EXERCISE TASKS:
[A] Duplicate the part of the RocksDB meetup announcement that opens with the words containing "Core to the" and closes with "of RocksDB’s write-ahead-log.".
[B] Pick up the RocksDB meetup announcement after its final sentence and keep writing it.

EXCERPT:
◇ ◇ ◇ ◇ ◇ ◇ ◇

2023 RocksDB Mid-Year In-Person Meetup (at Rockset HQ) (Zoom available)


Details
[Update] We are also adding a zoom link for those who cannot attend in person: https://rockset.zoom.us/j/87378448621
We are excited to announce the next in-person RocksDB meetup! This event will be on June 13th at the Rockset office locations in San Mateo, California. Come meet other engineers in the RocksDB community. Food and swag will also be provided!
How Databricks manages Stateful Streaming pipelines at massive scale using RocksDB and Apache Spark Structured Streaming [30 min]
Stateful streaming pipelines are one of the most important and fastest growing streaming workloads at Databricks. In this talk, we will go through how Databricks uses RocksDB as a state store provider for managing large volume data pipelines to achieve optimal performance as well as resource usage. We will talk about our experience with various database modes, writeBatchWithIndex, issues with pausing the database as well as around changelog management. We will also discuss how we are looking to adopt new RocksDB features such as write buffer manager for memory management, compaction filters for efficient eviction, column families for multiple state instances and much more for enhanced functionality and performance.
Speakers: Anish Shrigondekar, Karthik Ramasamy
How Rockset Isolates Streaming Ingest and Queries Using RocksDB [30 min]
RocksDB is the storage engine for the Rockset realtime database. Rockset builds a ConvergedIndex on every row and every column of your data and stores it in RocksDB. In this talk, we present a real-time analytics architecture implemented in the Rockset database that effectively isolates streaming data ingestion from query serving.
Core to the Rockset architecture is the separation of compute and storage. This allows multiple RocksDB instances to query from the same shared storage. We use cloud object storage to ensure durability and use SSD as a shared hot storage tier for low-latency reads. On the compute side, we designed our query processing engine to be completely separate from all the modules that perform data ingestion. This separation of query-compute from ingest-compute is called Compute-Compute separation and needed fundamental changes in the implementation of RocksDB’s write-ahead-log.
For fresh data to be available to multiple compute units, it is essential that the in-memory state of the ingester's RocksDB memtable be replicated to other RocksDB instances. We built a RocksDB memtable replicator that propagates changes to remote instances in single-digit milliseconds. This architecture enables compute isolation so that real-time streaming ingestion doesn't interfere with queries, while still allowing most recent data to be queried.

◇ ◇ ◇ ◇ ◇ ◇ ◇

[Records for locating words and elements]
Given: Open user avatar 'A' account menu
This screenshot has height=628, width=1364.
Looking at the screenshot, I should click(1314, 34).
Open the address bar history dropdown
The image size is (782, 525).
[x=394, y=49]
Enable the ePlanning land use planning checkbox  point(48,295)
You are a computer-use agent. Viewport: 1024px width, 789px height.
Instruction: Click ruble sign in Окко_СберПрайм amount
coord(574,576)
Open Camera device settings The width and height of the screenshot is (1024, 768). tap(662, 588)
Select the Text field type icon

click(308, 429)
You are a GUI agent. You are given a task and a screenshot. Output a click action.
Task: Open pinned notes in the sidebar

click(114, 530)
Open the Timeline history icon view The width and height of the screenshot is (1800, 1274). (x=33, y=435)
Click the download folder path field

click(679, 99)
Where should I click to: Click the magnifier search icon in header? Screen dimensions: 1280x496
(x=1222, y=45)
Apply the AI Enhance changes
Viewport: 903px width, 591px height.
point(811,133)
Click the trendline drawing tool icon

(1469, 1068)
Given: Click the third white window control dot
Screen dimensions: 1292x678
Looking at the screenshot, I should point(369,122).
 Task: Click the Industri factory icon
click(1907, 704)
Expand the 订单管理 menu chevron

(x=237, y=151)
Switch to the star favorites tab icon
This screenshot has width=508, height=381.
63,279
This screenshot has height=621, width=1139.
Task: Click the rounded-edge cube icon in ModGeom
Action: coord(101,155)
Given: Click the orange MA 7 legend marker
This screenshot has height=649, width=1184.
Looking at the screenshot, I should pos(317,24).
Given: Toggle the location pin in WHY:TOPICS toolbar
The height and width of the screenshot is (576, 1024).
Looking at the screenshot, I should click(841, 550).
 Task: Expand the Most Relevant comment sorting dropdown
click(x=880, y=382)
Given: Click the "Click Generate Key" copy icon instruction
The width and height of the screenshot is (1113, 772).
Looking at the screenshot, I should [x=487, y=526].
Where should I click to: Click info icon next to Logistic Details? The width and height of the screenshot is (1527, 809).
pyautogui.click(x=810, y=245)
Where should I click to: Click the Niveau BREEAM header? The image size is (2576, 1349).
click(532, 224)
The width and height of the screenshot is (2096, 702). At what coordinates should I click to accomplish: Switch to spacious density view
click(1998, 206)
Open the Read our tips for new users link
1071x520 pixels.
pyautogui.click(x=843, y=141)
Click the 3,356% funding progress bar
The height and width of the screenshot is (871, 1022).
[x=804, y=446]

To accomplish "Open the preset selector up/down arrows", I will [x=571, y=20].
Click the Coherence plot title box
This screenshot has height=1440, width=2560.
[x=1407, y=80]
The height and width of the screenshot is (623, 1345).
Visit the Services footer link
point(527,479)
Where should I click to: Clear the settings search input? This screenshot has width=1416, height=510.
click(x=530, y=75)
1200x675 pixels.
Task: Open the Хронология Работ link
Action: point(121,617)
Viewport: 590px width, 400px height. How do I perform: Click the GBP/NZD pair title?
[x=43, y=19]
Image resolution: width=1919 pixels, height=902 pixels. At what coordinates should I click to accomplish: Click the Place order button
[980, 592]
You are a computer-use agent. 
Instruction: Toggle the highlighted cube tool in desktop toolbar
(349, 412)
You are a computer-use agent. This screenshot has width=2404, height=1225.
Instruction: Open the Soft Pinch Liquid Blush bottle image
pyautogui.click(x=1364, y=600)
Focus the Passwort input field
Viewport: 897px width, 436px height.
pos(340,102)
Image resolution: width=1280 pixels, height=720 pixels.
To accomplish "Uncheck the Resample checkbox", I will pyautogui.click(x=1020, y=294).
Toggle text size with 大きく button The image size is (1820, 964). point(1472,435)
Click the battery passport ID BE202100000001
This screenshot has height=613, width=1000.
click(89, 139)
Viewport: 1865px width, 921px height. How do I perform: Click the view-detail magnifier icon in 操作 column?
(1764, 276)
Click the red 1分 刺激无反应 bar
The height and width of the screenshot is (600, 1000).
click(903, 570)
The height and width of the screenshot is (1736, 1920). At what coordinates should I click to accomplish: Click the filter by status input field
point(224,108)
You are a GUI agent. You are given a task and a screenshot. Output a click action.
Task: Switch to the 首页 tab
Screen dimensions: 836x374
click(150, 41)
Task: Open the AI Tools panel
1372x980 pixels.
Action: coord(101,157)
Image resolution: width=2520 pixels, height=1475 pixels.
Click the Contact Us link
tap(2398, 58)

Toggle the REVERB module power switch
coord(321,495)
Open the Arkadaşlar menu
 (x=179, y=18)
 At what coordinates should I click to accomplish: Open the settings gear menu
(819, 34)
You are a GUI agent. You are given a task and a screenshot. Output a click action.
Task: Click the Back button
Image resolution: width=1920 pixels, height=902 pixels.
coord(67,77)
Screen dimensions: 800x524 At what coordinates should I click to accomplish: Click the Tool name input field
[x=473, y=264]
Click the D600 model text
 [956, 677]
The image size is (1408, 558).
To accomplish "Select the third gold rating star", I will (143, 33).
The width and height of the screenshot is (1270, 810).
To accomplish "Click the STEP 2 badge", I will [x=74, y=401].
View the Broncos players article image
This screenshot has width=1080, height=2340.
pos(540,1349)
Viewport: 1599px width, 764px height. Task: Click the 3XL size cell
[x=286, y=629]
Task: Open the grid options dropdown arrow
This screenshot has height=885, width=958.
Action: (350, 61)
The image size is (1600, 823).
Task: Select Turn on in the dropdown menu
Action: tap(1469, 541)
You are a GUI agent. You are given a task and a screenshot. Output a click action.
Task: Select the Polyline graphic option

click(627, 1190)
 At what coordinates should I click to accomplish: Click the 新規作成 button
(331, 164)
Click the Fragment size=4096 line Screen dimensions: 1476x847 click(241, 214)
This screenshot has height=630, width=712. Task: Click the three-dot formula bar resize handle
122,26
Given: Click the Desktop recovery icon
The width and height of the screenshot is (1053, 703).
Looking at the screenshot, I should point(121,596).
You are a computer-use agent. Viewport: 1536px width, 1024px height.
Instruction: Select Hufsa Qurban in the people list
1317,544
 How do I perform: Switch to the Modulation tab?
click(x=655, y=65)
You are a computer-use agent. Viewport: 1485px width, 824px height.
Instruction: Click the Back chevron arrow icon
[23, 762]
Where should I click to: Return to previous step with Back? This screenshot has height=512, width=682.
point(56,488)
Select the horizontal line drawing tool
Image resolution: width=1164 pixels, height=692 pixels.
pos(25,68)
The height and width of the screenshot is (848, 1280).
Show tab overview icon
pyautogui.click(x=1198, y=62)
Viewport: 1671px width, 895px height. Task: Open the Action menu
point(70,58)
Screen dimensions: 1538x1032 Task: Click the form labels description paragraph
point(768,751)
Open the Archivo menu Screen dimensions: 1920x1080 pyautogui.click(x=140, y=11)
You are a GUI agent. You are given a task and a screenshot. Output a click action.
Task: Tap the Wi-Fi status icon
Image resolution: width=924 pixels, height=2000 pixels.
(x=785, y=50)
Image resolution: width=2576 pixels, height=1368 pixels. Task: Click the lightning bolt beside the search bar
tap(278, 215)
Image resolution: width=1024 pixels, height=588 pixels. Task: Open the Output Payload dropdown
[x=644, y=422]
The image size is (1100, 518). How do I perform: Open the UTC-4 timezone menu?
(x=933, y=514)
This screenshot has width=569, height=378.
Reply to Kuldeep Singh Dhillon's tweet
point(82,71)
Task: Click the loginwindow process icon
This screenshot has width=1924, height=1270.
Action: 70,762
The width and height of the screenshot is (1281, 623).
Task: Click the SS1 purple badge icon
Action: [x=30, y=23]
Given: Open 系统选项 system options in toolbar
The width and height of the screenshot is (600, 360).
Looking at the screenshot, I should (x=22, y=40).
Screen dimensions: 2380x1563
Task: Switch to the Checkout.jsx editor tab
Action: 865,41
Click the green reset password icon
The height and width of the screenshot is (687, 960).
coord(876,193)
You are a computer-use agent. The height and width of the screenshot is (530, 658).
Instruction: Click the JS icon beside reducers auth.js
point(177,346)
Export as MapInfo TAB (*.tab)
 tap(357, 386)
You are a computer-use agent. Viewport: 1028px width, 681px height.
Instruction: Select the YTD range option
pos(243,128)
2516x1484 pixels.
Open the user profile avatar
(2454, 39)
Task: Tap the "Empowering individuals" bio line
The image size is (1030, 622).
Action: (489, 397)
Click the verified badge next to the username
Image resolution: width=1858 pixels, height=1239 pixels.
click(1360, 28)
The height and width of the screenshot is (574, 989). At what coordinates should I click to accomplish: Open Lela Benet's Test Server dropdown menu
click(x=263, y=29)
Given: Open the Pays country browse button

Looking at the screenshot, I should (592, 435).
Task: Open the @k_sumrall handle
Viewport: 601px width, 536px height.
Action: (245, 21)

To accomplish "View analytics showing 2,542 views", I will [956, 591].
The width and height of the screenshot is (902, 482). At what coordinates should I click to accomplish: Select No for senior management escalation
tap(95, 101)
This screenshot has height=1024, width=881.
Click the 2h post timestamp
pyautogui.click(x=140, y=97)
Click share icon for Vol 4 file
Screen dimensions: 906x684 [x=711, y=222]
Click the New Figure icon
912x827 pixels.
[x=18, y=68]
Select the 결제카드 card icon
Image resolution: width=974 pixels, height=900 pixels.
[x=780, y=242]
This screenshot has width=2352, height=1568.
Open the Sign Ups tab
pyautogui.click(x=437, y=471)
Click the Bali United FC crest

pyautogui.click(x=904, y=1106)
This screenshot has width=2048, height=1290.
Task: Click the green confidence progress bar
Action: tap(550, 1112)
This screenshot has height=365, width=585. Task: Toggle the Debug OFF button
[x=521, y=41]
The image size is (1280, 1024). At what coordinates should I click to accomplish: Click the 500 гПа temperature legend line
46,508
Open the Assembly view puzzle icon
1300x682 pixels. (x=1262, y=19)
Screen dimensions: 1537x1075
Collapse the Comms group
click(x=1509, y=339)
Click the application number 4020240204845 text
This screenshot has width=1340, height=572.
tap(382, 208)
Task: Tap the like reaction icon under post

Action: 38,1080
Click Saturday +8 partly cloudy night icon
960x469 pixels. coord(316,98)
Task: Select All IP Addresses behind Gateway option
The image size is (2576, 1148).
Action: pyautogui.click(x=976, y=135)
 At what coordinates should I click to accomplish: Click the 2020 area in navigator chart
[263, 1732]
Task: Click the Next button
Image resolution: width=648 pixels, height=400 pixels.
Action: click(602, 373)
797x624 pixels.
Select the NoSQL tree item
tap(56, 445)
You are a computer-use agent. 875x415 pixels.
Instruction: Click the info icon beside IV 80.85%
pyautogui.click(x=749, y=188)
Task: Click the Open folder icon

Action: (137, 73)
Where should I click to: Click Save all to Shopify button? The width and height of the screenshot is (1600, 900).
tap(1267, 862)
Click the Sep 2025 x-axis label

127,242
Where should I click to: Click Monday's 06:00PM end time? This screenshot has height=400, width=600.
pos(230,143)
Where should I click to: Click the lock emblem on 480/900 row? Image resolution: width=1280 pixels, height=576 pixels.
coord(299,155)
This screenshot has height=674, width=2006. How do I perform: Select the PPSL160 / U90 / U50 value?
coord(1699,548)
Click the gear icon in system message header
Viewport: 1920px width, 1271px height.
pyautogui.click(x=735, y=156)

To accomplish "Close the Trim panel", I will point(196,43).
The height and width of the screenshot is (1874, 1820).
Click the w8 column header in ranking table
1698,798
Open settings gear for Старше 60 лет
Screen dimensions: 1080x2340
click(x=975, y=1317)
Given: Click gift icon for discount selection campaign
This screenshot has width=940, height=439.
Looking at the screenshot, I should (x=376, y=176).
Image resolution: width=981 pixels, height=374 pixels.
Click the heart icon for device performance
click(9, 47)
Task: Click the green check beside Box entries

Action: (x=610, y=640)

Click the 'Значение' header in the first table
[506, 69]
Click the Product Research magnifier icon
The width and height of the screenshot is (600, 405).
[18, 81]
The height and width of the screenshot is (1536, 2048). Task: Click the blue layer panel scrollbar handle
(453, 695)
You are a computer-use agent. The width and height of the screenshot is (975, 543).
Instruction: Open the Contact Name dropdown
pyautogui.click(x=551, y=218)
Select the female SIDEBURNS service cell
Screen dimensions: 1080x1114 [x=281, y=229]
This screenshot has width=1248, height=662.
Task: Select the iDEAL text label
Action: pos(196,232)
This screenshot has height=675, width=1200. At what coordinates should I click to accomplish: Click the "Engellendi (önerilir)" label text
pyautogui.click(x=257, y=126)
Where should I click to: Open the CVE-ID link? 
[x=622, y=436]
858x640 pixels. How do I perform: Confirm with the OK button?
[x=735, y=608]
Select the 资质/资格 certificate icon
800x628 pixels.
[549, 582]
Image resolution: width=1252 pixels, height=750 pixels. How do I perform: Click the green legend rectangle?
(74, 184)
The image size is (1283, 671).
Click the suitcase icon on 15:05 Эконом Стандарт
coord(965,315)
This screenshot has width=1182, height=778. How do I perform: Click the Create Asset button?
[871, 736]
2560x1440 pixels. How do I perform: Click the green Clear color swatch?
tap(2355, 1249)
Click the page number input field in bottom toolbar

◇ ◇ ◇ ◇ ◇ ◇ ◇

TASK-BY-TASK RESULTS:
[A]
Core to the Rockset architecture is the separation of compute and storage. This allows multiple RocksDB instances to query from the same shared storage. We use cloud object storage to ensure durability and use SSD as a shared hot storage tier for low-latency reads. On the compute side, we designed our query processing engine to be completely separate from all the modules that perform data ingestion. This separation of query-compute from ingest-compute is called Compute-Compute separation and needed fundamental changes in the implementation of RocksDB’s write-ahead-log.

[B]
Speakers: Nathan Bronson and Karen Li
How WhatsApp Built Message Storage for 2.5+B Users with RocksDB [30 min]
RocksDB is the storage engine for WhatsApp’s Messaging Infrastructure (WMI). WMI is microservices-oriented and mostly written in Erlang. We have built an Erlang SDK on top of RocksDB which can be embedded into our microservices to provide storage capabilities to applications with tunable consistency guarantees. This architecture enables application developers to plug business logic closer to storage, for e.g, aggregating message receipts while processing messages. Our system serves 2.5+ Billion daily users and ~100 Billion+ messages daily.
In this talk, we present an overview of WMI, several large-scale use cases, the architecture of our system and our experience with using RocksDB.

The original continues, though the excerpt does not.